··· Selected extract

PATRONS TO GET CLOSE-UP LOOK AT PIANIST PRATT

It's been two years since pianist Awadagin Pratt performed in the Virgin Islands, and his stature as a performing artist has only increased in the interim. That makes it all the more intriguing that his upcoming appearance on St. Thomas will be in the "small hall" of Tillett Gardens, as opposed to the huge Reichhold Center for the Arts where he last appeared.
And this time he'll also be playing on St. John, in an even smaller venue — the Nazareth Lutheran Church, as well as at St. Croix's largest — Island Center.
"This will be an intimate setting for concertgoers," Rhoda Tillett says of the Classics in the Garden recital on Wednesday, Jan. 26. "The audience will have a close-up view of Mr. Pratt performing that they would never have in a larger location."
Indeed, the Tillett Gardens stage is postage-stamp size compared to the Reichhold, and the capacity is about 300, versus 1,200 at the amphitheater. "I cannot emphasize too strongly the need to reserve seating ahead of time," Tillett said.
Pratt will open his program with "The Italian Ground" by the early 17th Century composer Gibbons. Also on the first half will be Contrapunctus No. 1 from "The Art of Fugue," BWV 1080, by J.S. Bach, and Beethoven's Sonata No. 31 in A-flat Major, Op. 110. Following intermission, the pianist will perform the Liszt Sonata in B Minor.
The tall, 33-year-old artist is bringing his mini-piano stool to the territory once again; the seat, which rises just 14 inches off the floor, is as much a standard part of his baggage as rehearsal sheet music and whatever he intends to wear in lieu of a tuxedo when he performs. His explanation is that playing from the unusually low position, leaning closely over the piano keyboard, causes less stress on his wrists.

······

What to do
[1] Copy from the Pratt recital article, word for word, the stretch from "PATRONS TO GET" through "he last appeared.".
[2] Write what comes next in the Pratt recital article, picking up after its final sentence.

··· Available data

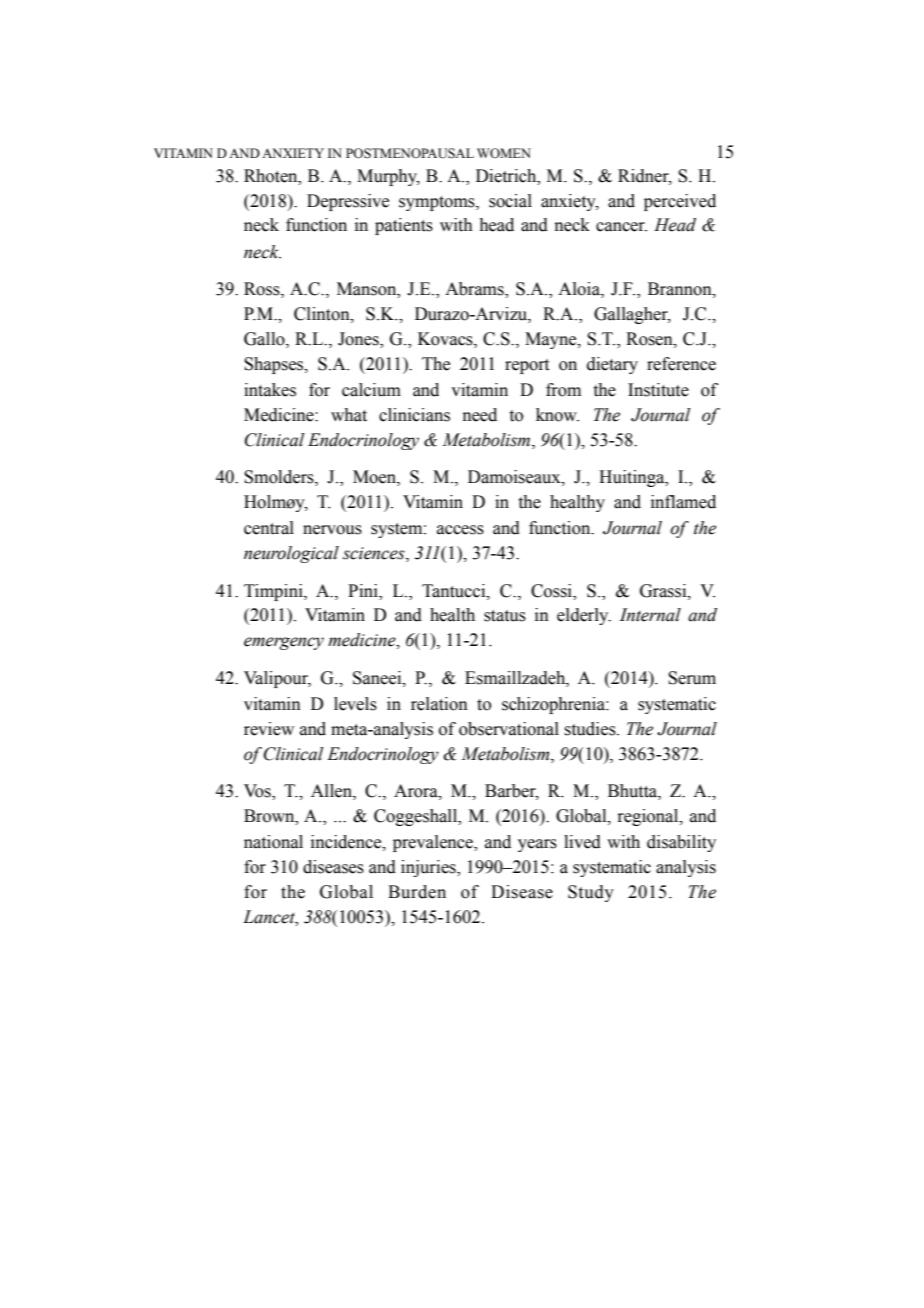 Image resolution: width=924 pixels, height=1308 pixels. I want to click on perceived, so click(680, 202).
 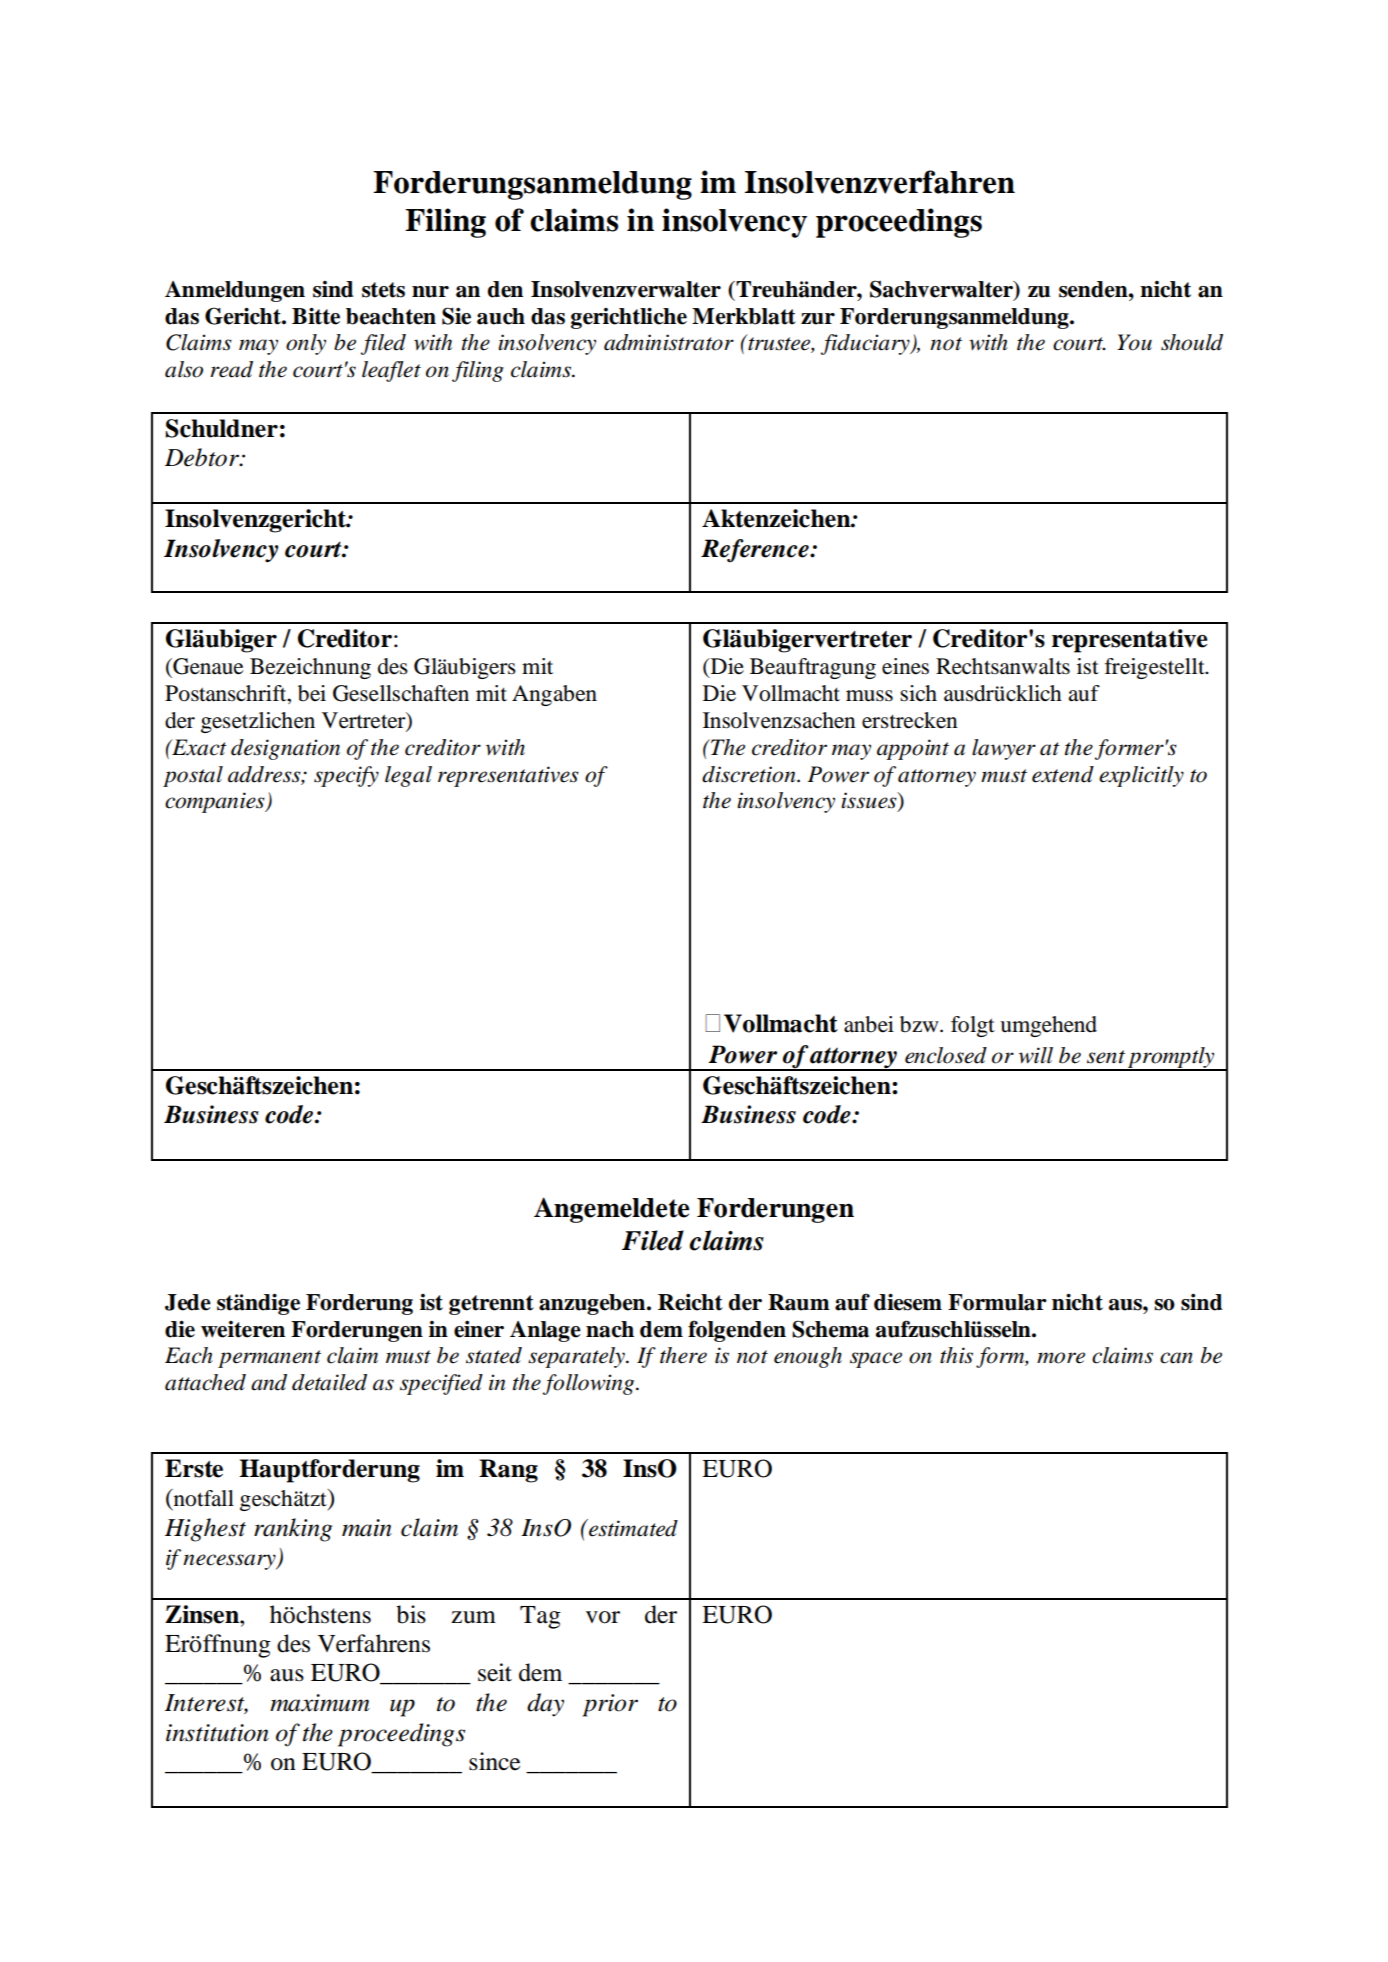 What do you see at coordinates (603, 1617) in the page?
I see `vor` at bounding box center [603, 1617].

······

Responses to the tasks
[1]
PATRONS TO GET CLOSE-UP LOOK AT PIANIST PRATT

It's been two years since pianist Awadagin Pratt performed in the Virgin Islands, and his stature as a performing artist has only increased in the interim. That makes it all the more intriguing that his upcoming appearance on St. Thomas will be in the "small hall" of Tillett Gardens, as opposed to the huge Reichhold Center for the Arts where he last appeared.

[2]
The other external appearances for which he is known — shunning tie and tails in favor of turtlenecks or bright-colored print shirts and wearing his hair in shoulder-length locks — are simply expressions of personal taste. Collectively, these characteristics have attracted a lot more public attention than the excellence of his musicianship, and yet the musicianship is unquestioned.
Pratt started studying piano at six years of age and added violin three years after that, meantime taking tennis lessons as well. At the age of 16, he was ready to enter college and got to choose between a violin scholarship at one school and a tennis scholarship at another. He pursued his musical muse and eventually became the first student ever to earn three performance certificates from the prestigious Peabody Conservatory of Music — in piano and violin as an undergraduate and in conducting at the graduate level.
In 1992 he won the prestigious Naumberg International Piano Competition, and two years later he was awarded an equally prestigious Avery Fisher Career Grant. From there, his career as a concert and recital artist skyrocketed, with critics hailing both his virtuosity and his individualism. (This year along, he's already been to Augusta, Ga., Bermuda, Buffalo and Cleveland. After his Virgin Islands tour, he'll be off to Washington State and his hometown of Albuquerque, then Italy and Hawaii.)
Before committing himself to learning a work from the classical repertoire, Pratt researches it and its composer extensively — and then interprets it to suit himself. Studying violin, piano and conducting, he noted in an interview for Piano & Keyboard Magazine last year, "I would get lots of musical input, sometimes five different opinions on the meaning of the one phrase. . . There are only points of view, no absolute right or wrong. . . I have a hard time believing that Beethoven, Chopin and Liszt played the pieces exactly as written."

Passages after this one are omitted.